Gumshoe doesn't guarantee you will solve anything. It guarantees you won't miss the necessary clues to enable you to make decision on your courses of action, be that to solve a mystery, or expanding the model, approach the negotiations table with the most pertinent facts, or decide on how to best wage a war given the current situations.
The particular model GUMSHOE has breaks the typical rolls run everything approach many games have. This "universal approach" isn't, there are many many ways players and GMs modify that approach to suit the actual results they want. Allowing only one roll or many, one chance to find info, or many, requiring rolls to interpret something or not, allowing player decisions to overrule (or not) what the dice say, the ways to customize a roll are endless. Many weigh the results towards many rolls to fail, or many rolls to succeed without realizing it.
If you are trying to break the usual way the game system runs things, you usually look at what the players do that is FUN, engaging, and that enables RP at whatever level (from in character acting through narrative to basic table talk description of game mechanics choices) and focus on getting to that, and making IT more important.
If you want a pure sim, you will end up with the muddy results of reality, and a lot of dead ends and unresolved events, and you'll get to play through every unrewarding hour of it. I love nodding to those realities, but I want to get to the stuff that is interesting for my players and I.
There is a page in Powers: Who Killed RetroGirl? that shows frame after frame of legwork. It gives the nod, then the story moves on. That's what Gumshoe is trying to, except instead of summary of many non-interesting but necessary events, it's about moving quickly through the parts that won't lead to interesting stuff in a game system.

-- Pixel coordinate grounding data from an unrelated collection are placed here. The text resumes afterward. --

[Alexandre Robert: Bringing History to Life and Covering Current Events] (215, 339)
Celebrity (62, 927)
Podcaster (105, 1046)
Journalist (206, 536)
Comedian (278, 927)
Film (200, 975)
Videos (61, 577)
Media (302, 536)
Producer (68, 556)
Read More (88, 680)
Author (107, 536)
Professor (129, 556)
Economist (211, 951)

Imagine making an alertness check, a perception check, and empathy checks every single turn of a game to represent your actual perception of everything. Could lead to awesome moments, but most likely it leads to a million rolls we fear are needed, but never go anywhere. Best to roll when the situation is complex, more complex than it appears, or MAYBE when it might highlight your characters shortcomings (like they hate the Irish).